Although it is a critical variable, the EBC is only one of many criteria which might determine the suitability of any graphite for nuclear applications.

Qualified Person

Mr. Oliver Peters, M.Sc., P.Eng, MBA, (Consulting Metallurgist for SGS and Principal Metallurgist of Metpro Management Inc.) is an Independent Qualified Person under National Instrument 43-101, and has reviewed and approved the technical information provided in this news release.

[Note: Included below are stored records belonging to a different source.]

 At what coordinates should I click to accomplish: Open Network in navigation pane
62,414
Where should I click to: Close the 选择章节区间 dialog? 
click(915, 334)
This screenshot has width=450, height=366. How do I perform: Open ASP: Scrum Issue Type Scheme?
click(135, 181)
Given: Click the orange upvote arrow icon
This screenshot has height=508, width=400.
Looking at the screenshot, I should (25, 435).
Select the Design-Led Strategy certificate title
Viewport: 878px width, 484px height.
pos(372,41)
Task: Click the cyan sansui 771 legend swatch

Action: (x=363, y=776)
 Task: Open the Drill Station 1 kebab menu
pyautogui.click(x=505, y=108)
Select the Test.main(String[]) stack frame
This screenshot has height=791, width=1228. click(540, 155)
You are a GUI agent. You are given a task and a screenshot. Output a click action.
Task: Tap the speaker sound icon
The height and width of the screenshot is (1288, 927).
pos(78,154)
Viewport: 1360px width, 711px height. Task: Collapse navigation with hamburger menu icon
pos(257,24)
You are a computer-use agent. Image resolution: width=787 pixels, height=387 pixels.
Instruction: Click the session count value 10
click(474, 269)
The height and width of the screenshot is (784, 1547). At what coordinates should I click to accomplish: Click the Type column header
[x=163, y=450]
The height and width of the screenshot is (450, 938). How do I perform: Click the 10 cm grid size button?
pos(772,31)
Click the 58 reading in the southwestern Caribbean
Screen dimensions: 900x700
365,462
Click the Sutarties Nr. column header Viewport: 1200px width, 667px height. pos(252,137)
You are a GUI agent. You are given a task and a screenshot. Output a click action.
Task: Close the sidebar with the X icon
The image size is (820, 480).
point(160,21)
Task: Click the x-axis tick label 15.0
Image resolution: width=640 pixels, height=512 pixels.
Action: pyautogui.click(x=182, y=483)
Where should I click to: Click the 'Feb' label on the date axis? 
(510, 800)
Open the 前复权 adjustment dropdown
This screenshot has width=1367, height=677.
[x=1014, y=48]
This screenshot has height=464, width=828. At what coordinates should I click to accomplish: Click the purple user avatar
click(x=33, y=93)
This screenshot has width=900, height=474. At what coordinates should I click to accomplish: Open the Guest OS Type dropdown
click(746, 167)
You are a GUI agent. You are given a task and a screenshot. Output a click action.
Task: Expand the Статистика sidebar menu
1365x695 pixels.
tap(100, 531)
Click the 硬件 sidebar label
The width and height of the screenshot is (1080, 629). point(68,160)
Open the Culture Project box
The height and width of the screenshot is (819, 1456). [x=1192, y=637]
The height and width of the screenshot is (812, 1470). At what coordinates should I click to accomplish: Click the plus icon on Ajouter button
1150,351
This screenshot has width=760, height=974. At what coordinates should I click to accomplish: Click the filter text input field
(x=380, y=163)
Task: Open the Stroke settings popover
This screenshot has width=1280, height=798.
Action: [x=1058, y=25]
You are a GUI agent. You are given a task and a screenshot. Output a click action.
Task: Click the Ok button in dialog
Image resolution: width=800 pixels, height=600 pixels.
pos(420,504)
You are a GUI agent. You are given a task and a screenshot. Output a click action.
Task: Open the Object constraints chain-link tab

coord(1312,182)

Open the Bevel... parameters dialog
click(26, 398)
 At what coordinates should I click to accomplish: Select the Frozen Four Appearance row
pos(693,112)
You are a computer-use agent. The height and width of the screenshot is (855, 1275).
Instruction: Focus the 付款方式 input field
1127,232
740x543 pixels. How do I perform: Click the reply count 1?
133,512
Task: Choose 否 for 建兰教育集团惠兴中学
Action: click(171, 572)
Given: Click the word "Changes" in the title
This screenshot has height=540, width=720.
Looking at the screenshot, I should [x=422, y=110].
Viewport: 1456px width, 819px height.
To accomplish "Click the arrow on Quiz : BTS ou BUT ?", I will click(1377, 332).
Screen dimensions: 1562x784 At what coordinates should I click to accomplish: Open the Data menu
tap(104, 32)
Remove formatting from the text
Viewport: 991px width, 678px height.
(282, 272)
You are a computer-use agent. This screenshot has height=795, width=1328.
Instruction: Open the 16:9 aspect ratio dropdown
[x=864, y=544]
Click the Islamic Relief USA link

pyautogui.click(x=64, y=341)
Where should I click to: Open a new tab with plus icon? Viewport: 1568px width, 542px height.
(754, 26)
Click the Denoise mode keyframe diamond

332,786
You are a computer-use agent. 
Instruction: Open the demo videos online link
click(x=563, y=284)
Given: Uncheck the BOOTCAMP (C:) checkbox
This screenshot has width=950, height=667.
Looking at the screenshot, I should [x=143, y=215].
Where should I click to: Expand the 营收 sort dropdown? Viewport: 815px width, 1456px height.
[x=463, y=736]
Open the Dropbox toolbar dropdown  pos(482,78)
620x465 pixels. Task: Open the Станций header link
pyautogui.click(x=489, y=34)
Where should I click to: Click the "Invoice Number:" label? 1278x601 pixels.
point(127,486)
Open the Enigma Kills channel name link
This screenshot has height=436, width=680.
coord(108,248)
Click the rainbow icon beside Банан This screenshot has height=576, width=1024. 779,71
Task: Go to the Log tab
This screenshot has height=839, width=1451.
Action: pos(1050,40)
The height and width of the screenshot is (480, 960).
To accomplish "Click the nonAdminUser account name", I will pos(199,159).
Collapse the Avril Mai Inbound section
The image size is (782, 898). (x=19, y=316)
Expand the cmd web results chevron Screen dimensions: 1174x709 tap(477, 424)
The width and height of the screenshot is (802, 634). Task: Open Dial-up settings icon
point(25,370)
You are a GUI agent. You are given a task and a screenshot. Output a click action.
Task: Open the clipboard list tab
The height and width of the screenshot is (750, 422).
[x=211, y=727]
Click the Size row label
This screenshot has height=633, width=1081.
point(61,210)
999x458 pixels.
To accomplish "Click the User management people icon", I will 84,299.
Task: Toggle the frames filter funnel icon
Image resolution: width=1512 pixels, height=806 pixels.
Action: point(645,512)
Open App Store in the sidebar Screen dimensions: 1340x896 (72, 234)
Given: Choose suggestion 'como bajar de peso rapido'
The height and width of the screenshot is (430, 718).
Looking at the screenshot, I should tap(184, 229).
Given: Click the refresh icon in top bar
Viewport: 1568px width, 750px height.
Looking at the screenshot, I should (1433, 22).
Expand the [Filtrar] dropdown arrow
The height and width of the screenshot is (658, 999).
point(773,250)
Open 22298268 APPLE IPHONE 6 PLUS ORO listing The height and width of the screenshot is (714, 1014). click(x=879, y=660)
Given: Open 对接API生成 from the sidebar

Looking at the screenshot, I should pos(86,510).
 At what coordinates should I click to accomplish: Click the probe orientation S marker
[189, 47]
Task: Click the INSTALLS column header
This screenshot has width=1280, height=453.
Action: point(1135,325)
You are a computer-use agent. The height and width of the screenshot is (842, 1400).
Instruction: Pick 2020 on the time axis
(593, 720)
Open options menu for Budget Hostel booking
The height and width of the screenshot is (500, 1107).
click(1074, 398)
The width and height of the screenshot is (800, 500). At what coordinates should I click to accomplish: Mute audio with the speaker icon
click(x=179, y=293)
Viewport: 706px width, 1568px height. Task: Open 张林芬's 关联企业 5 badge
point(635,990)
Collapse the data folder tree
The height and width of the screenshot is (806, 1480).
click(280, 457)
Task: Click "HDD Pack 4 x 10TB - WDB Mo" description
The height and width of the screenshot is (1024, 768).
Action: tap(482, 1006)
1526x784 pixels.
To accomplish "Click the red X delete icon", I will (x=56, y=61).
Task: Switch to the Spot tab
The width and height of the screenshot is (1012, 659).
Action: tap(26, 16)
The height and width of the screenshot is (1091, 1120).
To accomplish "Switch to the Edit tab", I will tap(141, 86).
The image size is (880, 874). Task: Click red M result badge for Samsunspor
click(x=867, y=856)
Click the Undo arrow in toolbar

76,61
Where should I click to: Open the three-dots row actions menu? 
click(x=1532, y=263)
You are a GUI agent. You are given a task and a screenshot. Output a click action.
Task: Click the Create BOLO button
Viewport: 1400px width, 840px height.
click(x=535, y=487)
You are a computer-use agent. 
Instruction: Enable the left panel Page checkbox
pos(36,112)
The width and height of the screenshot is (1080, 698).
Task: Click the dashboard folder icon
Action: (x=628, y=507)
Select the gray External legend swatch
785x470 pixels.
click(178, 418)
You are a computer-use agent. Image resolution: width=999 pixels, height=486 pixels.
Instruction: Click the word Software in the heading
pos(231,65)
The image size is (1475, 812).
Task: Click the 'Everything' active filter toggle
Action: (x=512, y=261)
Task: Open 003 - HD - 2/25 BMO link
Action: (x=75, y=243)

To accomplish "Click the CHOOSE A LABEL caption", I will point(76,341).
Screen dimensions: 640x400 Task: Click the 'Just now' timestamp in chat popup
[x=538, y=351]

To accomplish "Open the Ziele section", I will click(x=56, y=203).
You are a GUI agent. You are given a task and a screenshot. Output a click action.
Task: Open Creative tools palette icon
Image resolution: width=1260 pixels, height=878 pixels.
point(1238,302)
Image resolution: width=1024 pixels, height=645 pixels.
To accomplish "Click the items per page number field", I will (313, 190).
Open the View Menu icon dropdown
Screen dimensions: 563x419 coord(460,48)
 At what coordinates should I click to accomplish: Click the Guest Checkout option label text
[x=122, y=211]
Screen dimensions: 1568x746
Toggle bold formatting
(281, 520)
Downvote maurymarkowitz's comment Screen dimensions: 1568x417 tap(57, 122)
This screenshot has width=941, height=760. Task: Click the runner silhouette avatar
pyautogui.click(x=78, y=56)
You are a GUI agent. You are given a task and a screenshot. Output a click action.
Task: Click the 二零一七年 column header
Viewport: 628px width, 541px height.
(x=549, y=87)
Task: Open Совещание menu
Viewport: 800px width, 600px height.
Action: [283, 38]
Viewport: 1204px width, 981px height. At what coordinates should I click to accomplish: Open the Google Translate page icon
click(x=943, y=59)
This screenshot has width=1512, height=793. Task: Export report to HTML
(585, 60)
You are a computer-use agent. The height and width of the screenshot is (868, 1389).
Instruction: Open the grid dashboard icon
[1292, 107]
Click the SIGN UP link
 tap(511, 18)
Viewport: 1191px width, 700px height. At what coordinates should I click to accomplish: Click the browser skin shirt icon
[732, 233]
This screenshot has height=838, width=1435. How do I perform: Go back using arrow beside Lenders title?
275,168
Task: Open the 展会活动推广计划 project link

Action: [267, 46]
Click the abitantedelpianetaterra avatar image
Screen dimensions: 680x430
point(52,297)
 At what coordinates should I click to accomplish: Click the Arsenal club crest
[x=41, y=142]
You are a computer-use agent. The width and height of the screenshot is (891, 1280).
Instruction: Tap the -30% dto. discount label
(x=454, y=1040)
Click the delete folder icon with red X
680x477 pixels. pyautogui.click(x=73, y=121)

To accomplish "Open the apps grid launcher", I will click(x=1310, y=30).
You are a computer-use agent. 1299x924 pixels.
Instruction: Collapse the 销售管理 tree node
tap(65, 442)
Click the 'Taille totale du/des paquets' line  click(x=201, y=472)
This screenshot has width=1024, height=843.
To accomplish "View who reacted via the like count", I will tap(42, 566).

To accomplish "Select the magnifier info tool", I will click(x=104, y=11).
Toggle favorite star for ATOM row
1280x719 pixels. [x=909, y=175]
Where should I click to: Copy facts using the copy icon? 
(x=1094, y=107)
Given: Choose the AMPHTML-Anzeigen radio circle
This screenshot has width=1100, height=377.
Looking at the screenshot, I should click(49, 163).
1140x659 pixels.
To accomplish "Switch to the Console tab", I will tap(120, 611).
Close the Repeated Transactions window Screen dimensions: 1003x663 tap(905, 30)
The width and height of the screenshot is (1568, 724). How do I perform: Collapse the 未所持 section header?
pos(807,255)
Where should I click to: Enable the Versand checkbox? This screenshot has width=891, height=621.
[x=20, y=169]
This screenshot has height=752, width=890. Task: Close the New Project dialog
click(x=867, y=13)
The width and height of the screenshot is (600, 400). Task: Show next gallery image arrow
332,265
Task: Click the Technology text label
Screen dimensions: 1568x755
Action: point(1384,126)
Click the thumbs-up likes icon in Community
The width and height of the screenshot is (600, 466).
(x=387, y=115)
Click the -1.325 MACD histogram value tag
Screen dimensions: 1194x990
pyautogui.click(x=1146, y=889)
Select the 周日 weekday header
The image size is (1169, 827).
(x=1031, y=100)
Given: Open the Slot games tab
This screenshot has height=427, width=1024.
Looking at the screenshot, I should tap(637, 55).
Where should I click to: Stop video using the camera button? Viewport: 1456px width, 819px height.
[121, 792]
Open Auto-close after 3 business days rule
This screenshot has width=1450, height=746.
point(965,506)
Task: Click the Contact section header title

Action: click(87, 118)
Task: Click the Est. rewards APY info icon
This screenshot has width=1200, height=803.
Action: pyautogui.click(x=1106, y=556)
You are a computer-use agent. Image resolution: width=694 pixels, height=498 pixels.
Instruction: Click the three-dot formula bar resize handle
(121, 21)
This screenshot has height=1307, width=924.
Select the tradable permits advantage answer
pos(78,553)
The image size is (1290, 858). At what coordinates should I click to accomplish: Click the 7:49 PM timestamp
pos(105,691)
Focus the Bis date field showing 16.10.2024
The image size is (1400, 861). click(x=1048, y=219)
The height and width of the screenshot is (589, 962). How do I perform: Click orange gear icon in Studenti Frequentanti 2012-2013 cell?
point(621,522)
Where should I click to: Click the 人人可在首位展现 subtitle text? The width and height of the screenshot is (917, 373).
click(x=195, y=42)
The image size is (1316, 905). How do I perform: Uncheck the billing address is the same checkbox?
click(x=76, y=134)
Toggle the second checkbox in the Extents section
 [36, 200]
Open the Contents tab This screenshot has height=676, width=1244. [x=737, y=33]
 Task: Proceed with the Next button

About Evans Analytical Group

Evans Analytical Group (EAG) is the world's leading, fully integrated, independent laboratory network, providing high value expert analytical and testing services to a wide range of industries and end users, including surface analysis, microscopy and materials analysis to support high technology industries.

About ASTM

ASTM International, formerly known as the American Society for Testing and Materials (ASTM), is a globally recognized leader in the development and delivery of international voluntary consensus standards. Today, some 12,000 ASTM standards are used around the world to improve product quality, enhance safety, facilitate market access and trade, and build consumer confidence.

About SGS Canada Inc. (Lakefield, Ontario)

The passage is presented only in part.